If you've received our Contentment themed box of encouragement, you've found the the words from Horatio Spafford's poem "It Is Well" printed on the bookmark enclosed. Horatio Spafford was a prominent lawyer who lived in Chicago in the 1800s. He was a Christian and friend to the evangelist Dwight L. Moody. Watch this short video that explains why he wrote the poem that became the song that has encouraged so many.
Can you imagine being in this situation? Your family is off on a trip somewhere, you're at home and you get a telegram that says "Saved Alone."
To understand the depth of the crisis this would have been, consider that this was 1873. His wife Anna couldn't call or text or email him to let him know immediately what had happened. He couldn't just jump on a plane and get to her. She is alone in England, all her children have died and she has to send him a telegram. This is a picture of her actual telegram. She had to wait for him to receive it back in Chicago and wait for him to send one back. He has to then make arrangements to get on a boat and sail to get to where she is! It probably took weeks for them to communicate back and forth and for him to be able to get to her via boat.
Even in his pain, he still praised God through the writing of his poem, "It Is Well", during that long boat ride to get to his wife. You can see the actual scrap of hotel paper he wrote the poem on here in the archives at the Library of Congress. In the words of the poem, you can hear his pain, especially in lyrics like "when sorrows like sea billows roll." Anyone who has been to the ocean knows what sea billows (waves) look like as they hit the shore. We know they don't stop. If you sit at the shoreline all day, the waves don't ever stop. Sometimes they are big, some are small, some are calm and some come crashing in, but they come in a continuous succession. Like Job in the Bible and his continuous succession of tragedies, Horatio Spafford is expressing that same feeling of feeling like sorrow is just continuously washing over him. Have you felt like that? The amazing part of his story is what he did with his pain.
He absolutely had moments of despair, but ultimately, he wrote a poem of submission to the will of God, that restored his peace.

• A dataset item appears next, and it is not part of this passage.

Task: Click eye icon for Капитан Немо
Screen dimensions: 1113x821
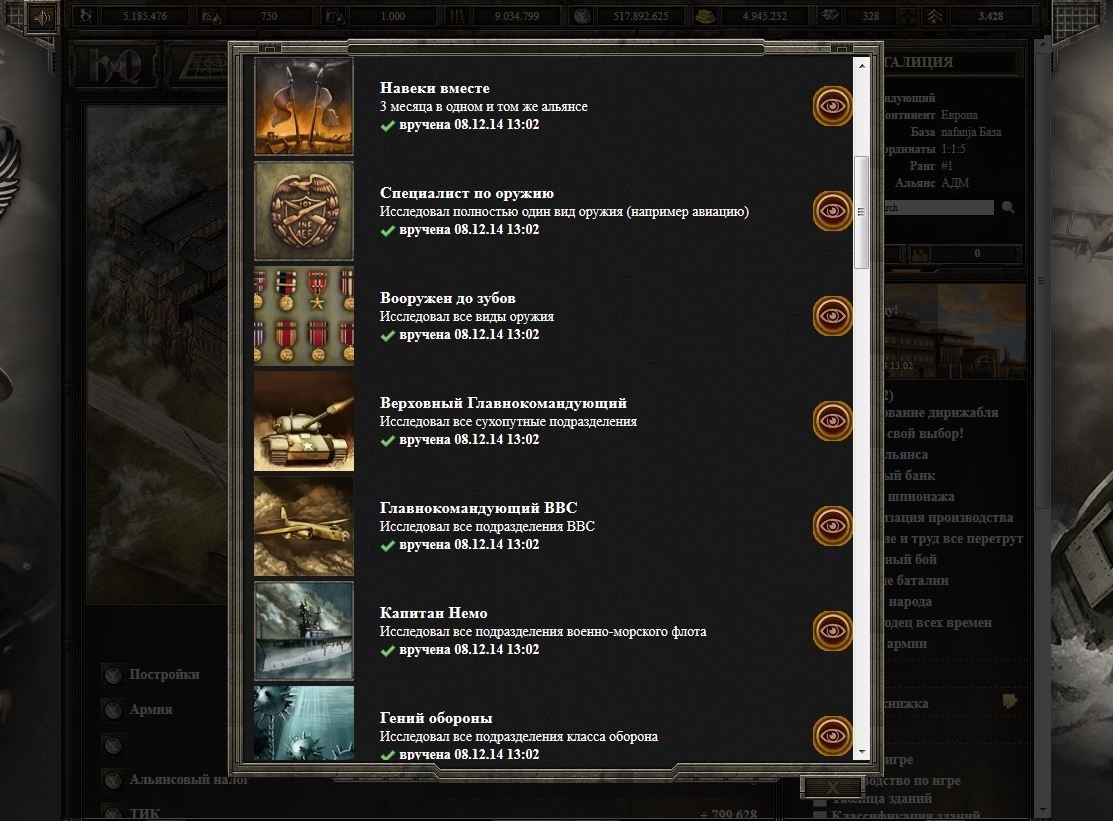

This poem later became a well known, beloved hymn, when Philip Bass, a composer created a piece of music to accompany the lyrics in 1876.
Horatio's poem expresses an unwavering trust in God's Will, no matter what. He says "Whatever my lot, thou hast taught me to say, it is well, it is well, with my soul." He reaffirms that God is in control in verse 2 by saying that although satan may test him and trials may come, he has assurance that God is in control and he's thankful that He shed His blood for his soul.
I know we've all heard this song a million times, but I know for me personally, it means so much more and gives me so much comfort now that I know the story behind the words. It was written out of a real experience that someone went through. When he was on that boat, pouring out his feelings, Horatio Spafford couldn't have known how his personal expression of surrender and submission to God's Will would encourage and help restore so many others who would experience hardships and tragedies generations later. God had a purpose even in the extreme pain he allowed Horatio and Anna Spafford to experience.
My favorite version of this song is by Jimmy Needham. When I'm going through I can literally listen to it on repeat for hours. Even if I'm in tears, it brings me great peace. It reminds me that God knows my pain, just as He knows yours and that there is a greater purpose in it. No matter what you've been through or find yourself going through right now, BE ENCOURAGED. Glorify Him and God will restore your contentment.